Daß für eine bessere Kleidung und Bewaffnung der Soldaten
gesorgt wurde, ist selbstverständlich.
Ferner wurden die Offizierstellen jedem Soldaten zugänglich.
Bisher hatte allein der Adel das Anrecht auf militärische Ehrenstellen
besessen. Damit waren alle Anlagen und Kräfte der übrigen Nation
für das Heer verloren gegangen. Der Adel aber hatte gar nicht
mehr für nötig gehalten, sich militärische Kenntnisse und Fertigkeiten
anzueignen, da seine Geburt und eine lange Lebensdauer ausgereicht
hatten, ihn zu den höchsten Ehrenstellen emporzutragen. So war es
gekommen, daß die Offiziere in ihrer Bildung gegen alle anderen Stände
weit zurückgeblieben waren, daß sie wegen ihres Mangels an guter Sitte,
wegen ihres Hochmuts gegen den Bürger, wegen ihrer Roheit gegen die
Untergebenen im Verruf standen. Um diesen Mißständen abzuhelfen,
sollten hinfort die Adeligen keinen Vorzug mehr haben; jeder Soldat
konnte General werden. In Friedenszeiten sollten allein Kenntnisse
und Bildung, in Kriegszeiten Tapferkeit, Tätigkeit und Überblick ein
Anrecht auf die Offizierstellen gewähren.

+--

> _Aufgabe 1_:
Suche in den Einträgen jede Zeile, die das Wort „your“ enthält, und gib diese Zeilen unverändert wieder.

> _Extrahierte Daten_:
+--

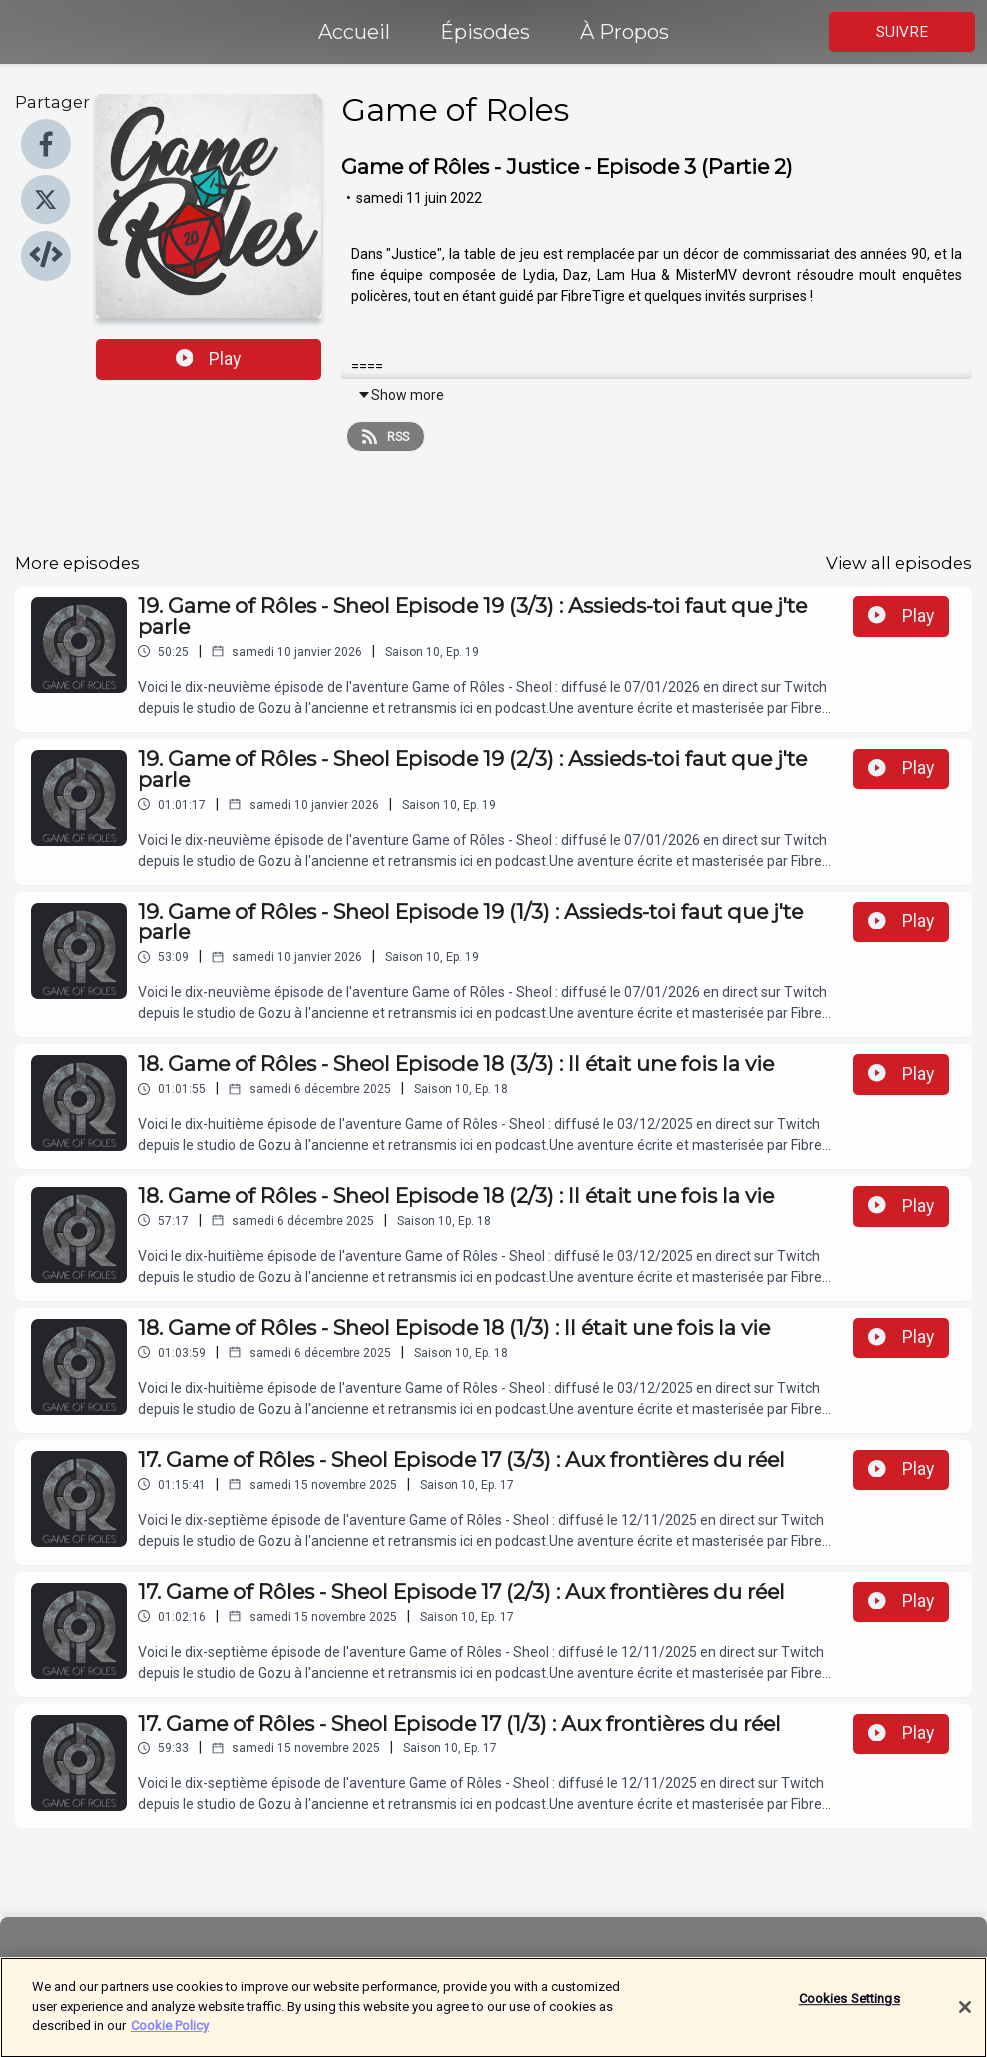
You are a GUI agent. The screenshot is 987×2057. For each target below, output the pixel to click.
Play (209, 359)
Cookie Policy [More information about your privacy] (170, 2034)
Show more (400, 395)
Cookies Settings (849, 2008)
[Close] (965, 2017)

+--

> _Aufgabe 2_:
Beantworte zum Text über die Heeresreform kurz:
(a) Wofür wurde laut dem ersten Satz gesorgt?
(b) Wer hatte bisher allein das Anrecht auf militärische Ehrenstellen?
(c) Was sollte in Friedenszeiten ein Anrecht auf die Offizierstellen gewähren?

> _Antwort 1_:
Cookie Policy [More information about your privacy] (170, 2034)

> _Antwort 2_:
(a) Für eine bessere Kleidung und Bewaffnung der Soldaten.
(b) Der Adel.
(c) Allein Kenntnisse und Bildung.